My laughter brays with the ease that is between us again. “Yes, yes, I bet.”
Sam smiles at me. “Thank your mother for supper,” he says with a nod to me and to her.
“Merci, Maman,” she says.
We don’t speak French at the table, for Sam’s sake, but we know he loves the sound of it. Claire, reminded of her dinner, smashes her potatoes with the back of her fork, and takes her knife and scrapes up some butter, and awkwardly spreads it across the potatoes she’s still smashing—striking the fork’s tines. Her hands are contorted. We don’t correct her. We watch her figure it out together.
I ask Sam about his rehearsal tonight. They’re preparing for the Pops series. Of course, the Sunday Pops series. Last month was music from the movies, Star Wars, The Godfather, etc. Before that it was Sinatra.
“What is it this month?” I ask.
“We’re doing The Beatles,” he says. “Haven’t you always wanted to hear an orchestral arrangement of Yellow Submarine?” We laugh our cultured laughter, and Claire laughs to be laughing with us, too loudly.

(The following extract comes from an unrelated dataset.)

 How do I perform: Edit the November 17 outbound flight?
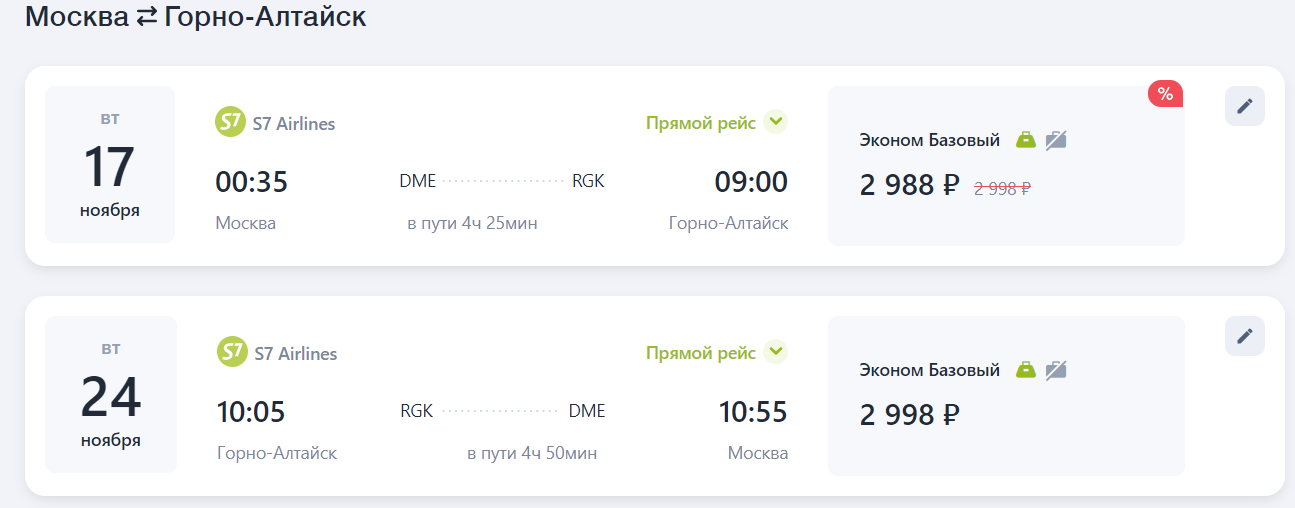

“There’s a yellow submarine?” she asks. Her nose wrinkles; this is her incredulous look—it’s my sister’s too. This slightly upturned retroussez nose that’s so expressive. Sam smiles grimly—his pitch is obviously right, he can’t fake that, but his tone is a protest against the song’s—nasal, thin, worse than Ringo’s. I groan. Claire gets the gist immediately. Now she and Sam are a team.
“We all live in a yellow submarine!” they sing wildly.
I take my part: in a frail irate tone, I ask, “What is that infernal racket?” She guffaws at me for making fun of my own seriousness; to prove that I can take a joke, that I am a joke with my adult prudishness. Why am I trying so hard? But it’s too late to sing with them.
Serious, suddenly, Claire asks, “What was the yellow submarine?”
“Oh,” Sam says. “It was imaginary. An imaginary submarine.”